It's a Miracle!
Di awal Oktober tahun ini aku menyaksikan sebuah keajaiban. Sungguh, baru kali ini aku melihat keajaiban dengan mata kepalaku sendiri. Seketika muncul kembali rasa percaya. Ternyata hal seperti itu ada di kehidupan nyata. Luar biasa.
Baiklah, mungkin sudah cukup imajinasi yang terbentuk di kepala Anda tentang keajaiban ini. Mungkinkah aku melihat kuda nil yang bisa menari balet? Tupai yang pandai menjahit? Atau hujan kodok dari langit? Nah, bila yang terakhir aku sebut itu terjadi, maka posting ini tidak akan terjadi, karena aku pasti sudah mati berdiri.

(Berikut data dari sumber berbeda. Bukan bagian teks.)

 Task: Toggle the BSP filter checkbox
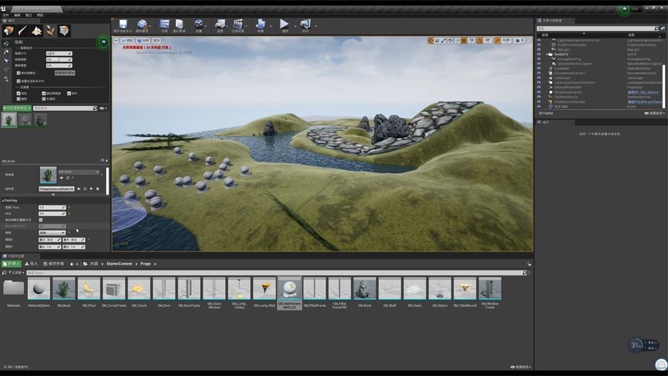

Bukan, kali ini bukan keajaiban yang menyangkut dunia binatang, tetapi aku menyaksikan, dengan mata kepalaku sendiri, sepasang manusia yang tetap menikah hingga usia pernikahan 50 tahun! Dan, percaya atau tidak, masih saling mencintai. Ini saudara-saudara, adalah sebuah keajaiban bagiku. Bila tidak demikian bagi Anda, maka bersyukurlah.
Tak perlu berpanjang-panjang soal fakta mengenai tingginya angka perceraian dewasa ini, atau pasangan yang pada akhirnya begitu saling membenci setelah bertahun-tahun (atau bahkan beberapa bulan) menikah, karena sudah cukup pahamlah kita tentang yang demikian itu. Lebih penting adalah bagaimana dua manusia yang baru saja berulangtahun perkawinan ke-50 ini bekerja keras selama setengah abad untuk mempertahankan janji mereka kepada Tuhan, negara dan satu sama lain. Bukan hanya sebuah prestasi yang amat sangat luar biasa, tetapi juga, sebuah inspirasi.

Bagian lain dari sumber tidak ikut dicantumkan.